-- Work instructions --
Nothing in the records below should be altered in the copy, although the pictures must be left out.

[Start of Attachment]

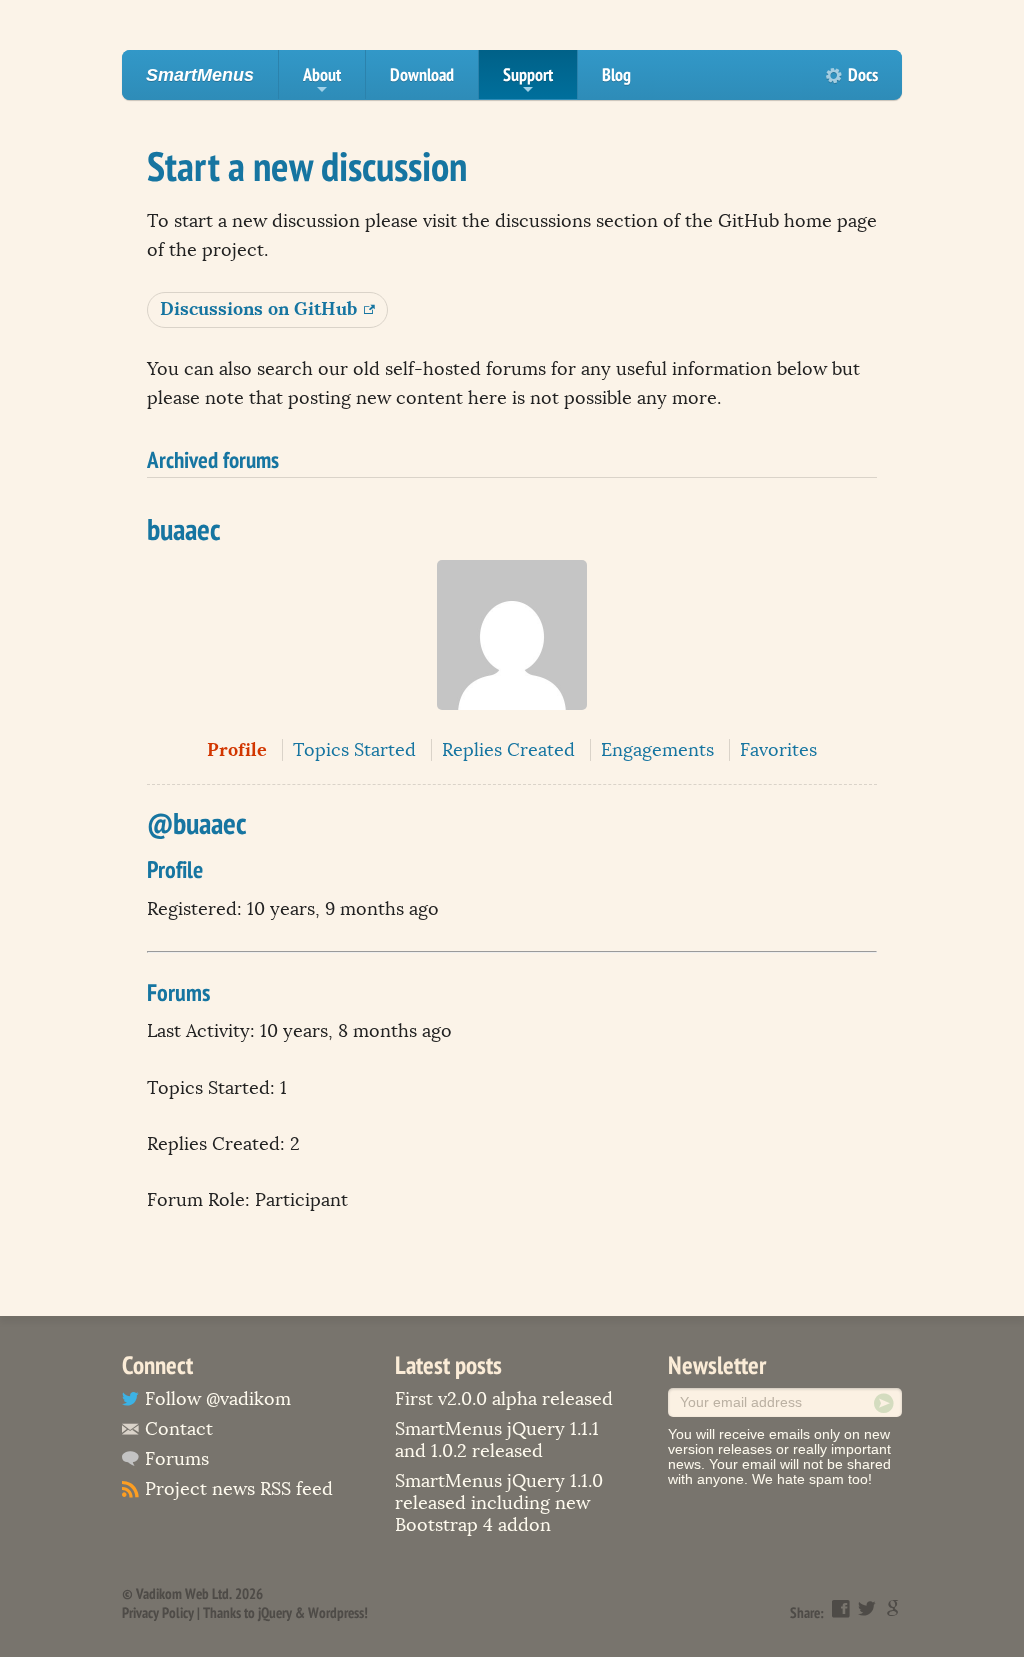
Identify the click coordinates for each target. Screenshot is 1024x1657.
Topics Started (354, 750)
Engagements (657, 750)
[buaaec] (512, 724)
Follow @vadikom (218, 1399)
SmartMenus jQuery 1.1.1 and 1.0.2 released (497, 1440)
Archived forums (213, 459)
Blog (616, 74)
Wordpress (336, 1612)
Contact (179, 1429)
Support (528, 81)
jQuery (275, 1612)
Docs (863, 74)
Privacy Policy (158, 1612)
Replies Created (508, 750)
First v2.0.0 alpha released (504, 1399)
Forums (177, 1459)
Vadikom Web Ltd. (184, 1593)
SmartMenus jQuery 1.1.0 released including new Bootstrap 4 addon (499, 1503)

[End of Attachment]

-- Written solution --
Identify the click coordinates for each target. Screenshot is 1024x1657.
Topics Started (354, 750)
Engagements (657, 750)
[buaaec] (512, 724)
Follow @vadikom (218, 1399)
SmartMenus jQuery 1.1.1 and 1.0.2 released (497, 1440)
Archived forums (213, 459)
Blog (616, 74)
Wordpress (336, 1612)
Contact (179, 1429)
Support (528, 81)
jQuery (275, 1612)
Docs (863, 74)
Privacy Policy (158, 1612)
Replies Created (508, 750)
First v2.0.0 alpha released (504, 1399)
Forums (177, 1459)
Vadikom Web Ltd. (184, 1593)
SmartMenus jQuery 1.1.0 released including new Bootstrap 4 addon (499, 1503)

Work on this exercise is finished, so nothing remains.